LIST OF TASKS:
a - In the dendros documentation, what does it mean when parameter_map is None? Answer in one to three sentences.
b - According to the dendros documentation, which keys does params hold for a uniform prior?
c - Rewrite the dendros documentation from "A plottable label" to "the posteriorSampleLikelihood element.", substituting "vertex" for "node".

Parsed distributionFunction1DPrior block, if present.

Type:

dendros._mcmc._config.PriorSpec | None

mapper

Value of operatorUnaryMapper; defaults to "identity".

Type:

str

perturber

Parsed distributionFunction1DPerturber block, if present.

Type:

dendros._mcmc._config.PerturberSpec | None

property display_label: str

label if set, else the trailing component of name.

Type:

A plottable label

class dendros.Likelihood(kind, base_parameters_file=None, parameter_map=None, children=<factory>)[source]

A node in the posteriorSampleLikelihood tree.

Parameters:
kind

Value attribute of the posteriorSampleLikelihood element.

Type:

str

base_parameters_file

Resolved path to the baseParametersFileName element’s value when present. None for non-leaf nodes (e.g. independentLikelihoods without a base file of its own).

Type:

pathlib.Path | None

parameter_map

For children of posteriorSampleLikelihoodIndependentLikelihoods, the parsed <parameterMap value="space separated names"/> for this child. Each entry is a parameter name from the active model parameters. None outside of an independentLikelihoods context, in which case identity mapping (all active parameters) is implied.

Type:

Tuple[str, …] | None

children

Tuple of child Likelihood instances. Empty for leaves.

Type:

Tuple[dendros._mcmc._config.Likelihood, …]

leaves()[source]

Flatten the tree to its leaf likelihoods (in document order).

Return type:

Tuple[Likelihood, …]

class dendros.PriorSpec(kind, params)[source]

Prior on a single model parameter.

Parameters:
kind

Value of the distributionFunction1DPrior element, e.g. "uniform" or "normal".

Type:

str

params

Mapping of sub-element name to its parsed value (as a float when possible, else the raw string). For uniform priors the keys are "limitLower" and "limitUpper"; for (truncated) normal they are "mean", "variance", and optionally "limitLower" / "limitUpper".

Type:

dict

class dendros.PerturberSpec(kind, params)[source]

Perturber on a single model parameter.

Parameters:
kind

Value of the distributionFunction1DPerturber element.

Type:

str

params

Mapping of sub-element name to its parsed value.

Type:

dict

Chains

dendros.read_chains(config)[source]

Discover and read all per-rank chain files for config.

INFORMATION PROVIDED:

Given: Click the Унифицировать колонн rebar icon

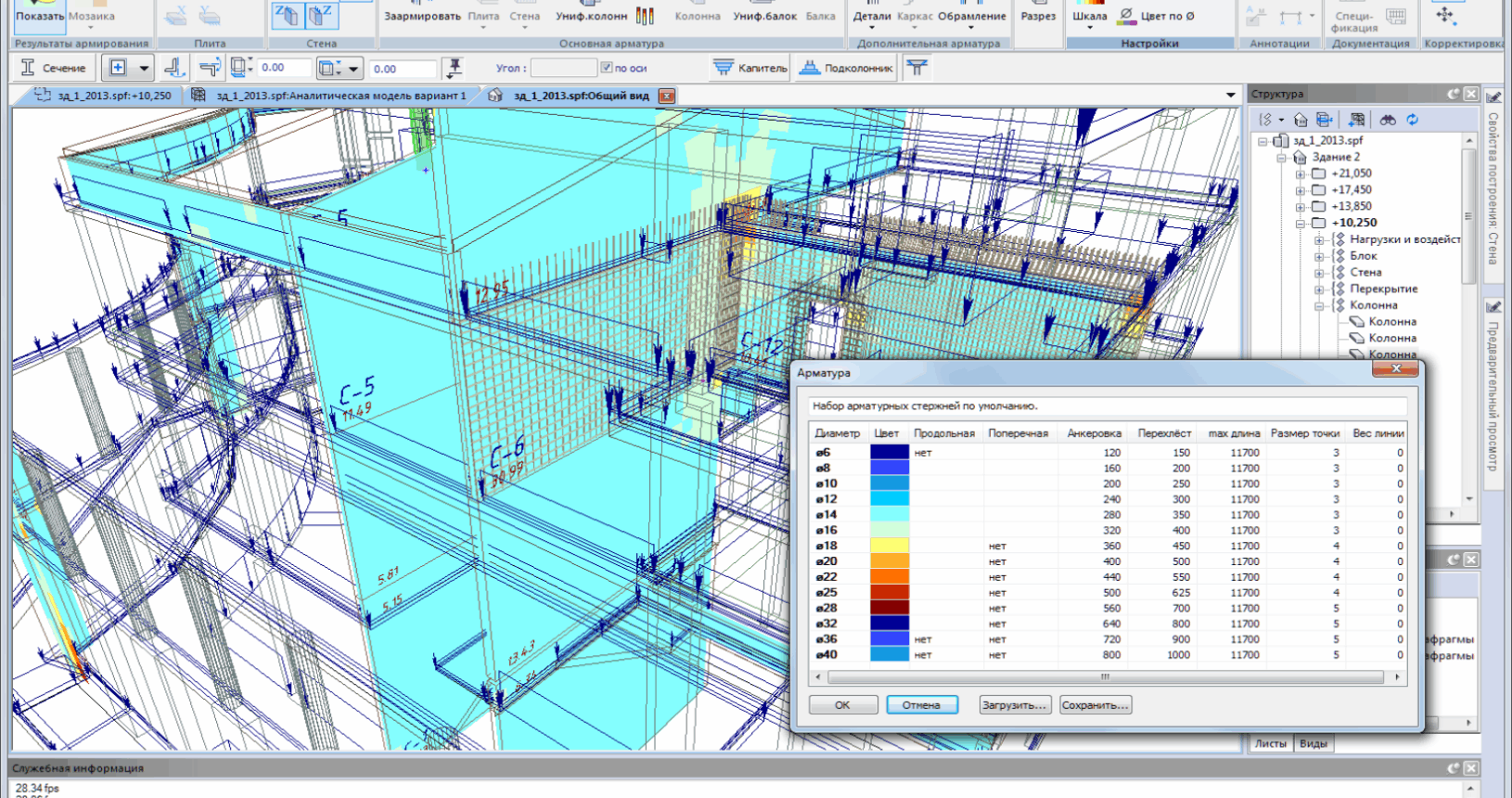Looking at the screenshot, I should [x=644, y=16].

SOLUTIONS TO THE TASKS:
a - A parameter_map of None means the likelihood lies outside an independentLikelihoods context. In that case identity mapping is implied, so all active model parameters are used.

b - "limitLower" and "limitUpper".

c -
A plottable label

class dendros.Likelihood(kind, base_parameters_file=None, parameter_map=None, children=<factory>)[source]

A vertex in the posteriorSampleLikelihood tree.

Parameters:
kind

Value attribute of the posteriorSampleLikelihood element.